Extract —
## start

5) Find someone who affirms your strengths
It’s natural to tend to see ourselves in a negative light; however, rather than pointing out my mistakes, my husband supports me in doing what I love and shows his admiration for what I achieve. He not only takes care of our young son so that I can dedicate myself to writing, but he also takes every opportunity to celebrate achievements (big and small) with me.
Finding someone, romantically involved or not, to affirm and celebrate your strengths and achievements with can be a wonderful way to not only build your self-confidence but your physical well-being as well.
6) Find someone who looks out for your well-being
Finding the right “recovery friendship” means looking for people who can help you flourish, nurture healthy habits, and support your growth as an individual daily. For my husband and I, we look out for each other’s well-being by making sure we each get the space we need to fulfill our individual needs.
For example, realizing the importance of exercise for my mental health, my husband checks in with me every day to see whether I’ve been for a walk. I use my time outside to practice mindfulness and decompress from the anxiety that builds within me despite my best efforts to be calm. If I haven’t had the time to walk, my husband stops everything to make space for me to get out of the house — whether that means taking over the dishes or cuddling with our little one, he makes sure I have the free time to do what makes me happy as I also do for him.

## end

Aim 1 — Collect every line of the entries that contains the string "agent". Case counts.
The passage and the entries have nothing to do with each other.

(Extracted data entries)
## start

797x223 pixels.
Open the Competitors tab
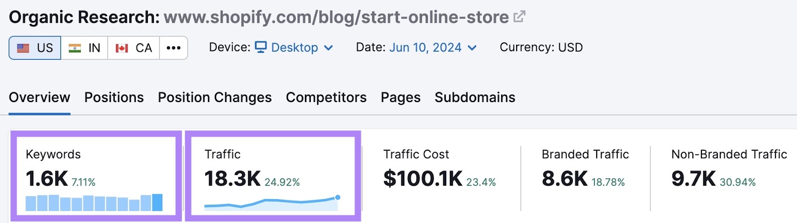[x=326, y=98]
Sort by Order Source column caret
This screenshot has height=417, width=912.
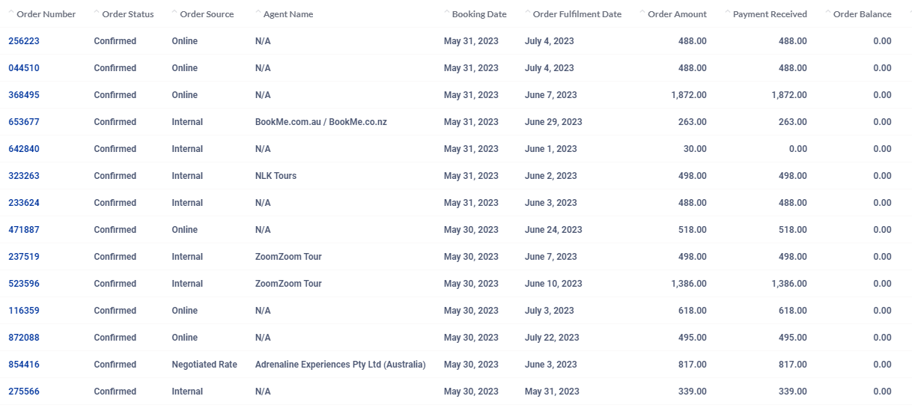point(174,13)
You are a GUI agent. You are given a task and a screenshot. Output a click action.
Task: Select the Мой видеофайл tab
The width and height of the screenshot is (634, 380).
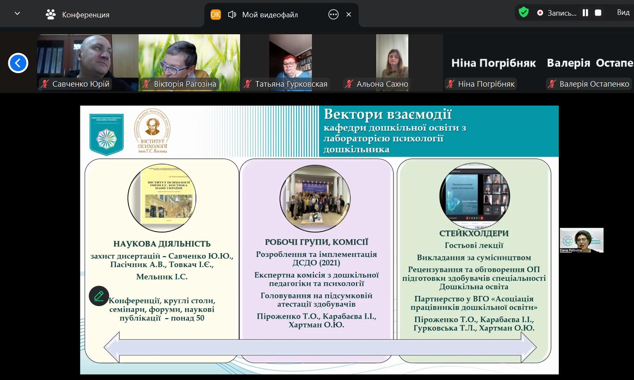(x=270, y=15)
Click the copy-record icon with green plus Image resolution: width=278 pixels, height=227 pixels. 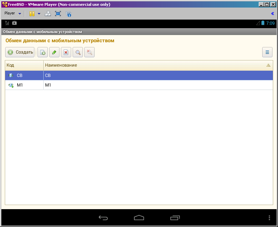click(x=43, y=52)
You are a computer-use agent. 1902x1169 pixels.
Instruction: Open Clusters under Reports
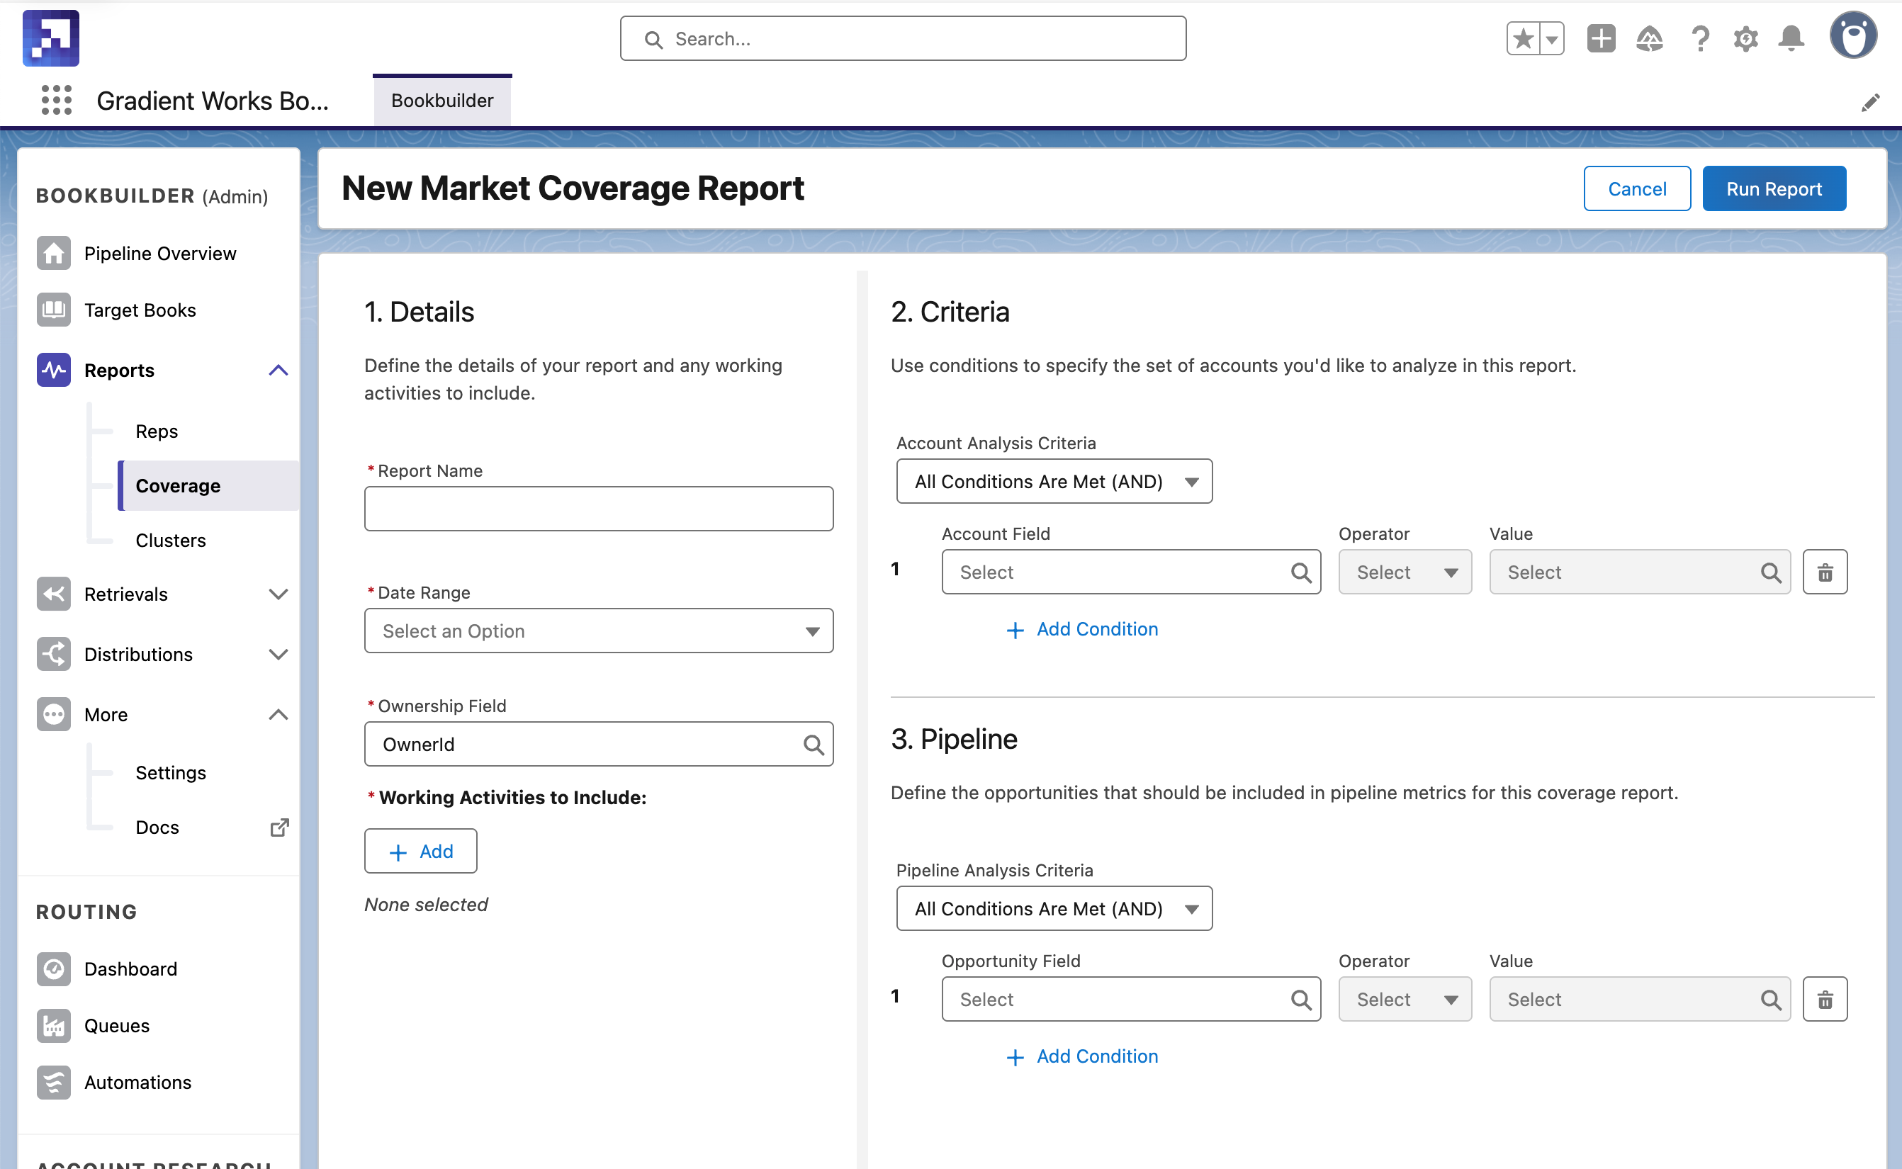point(171,540)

## end

Aim 2 — In the passage on supportive relationships, what does the husband check with the writer about every day?

Correct result 1 —
You are a GUI agent. You are given a task and a screenshot. Output a click action.
You are a computer-use agent. 1902x1169 pixels.

Correct result 2 — Whether the writer has been for a walk.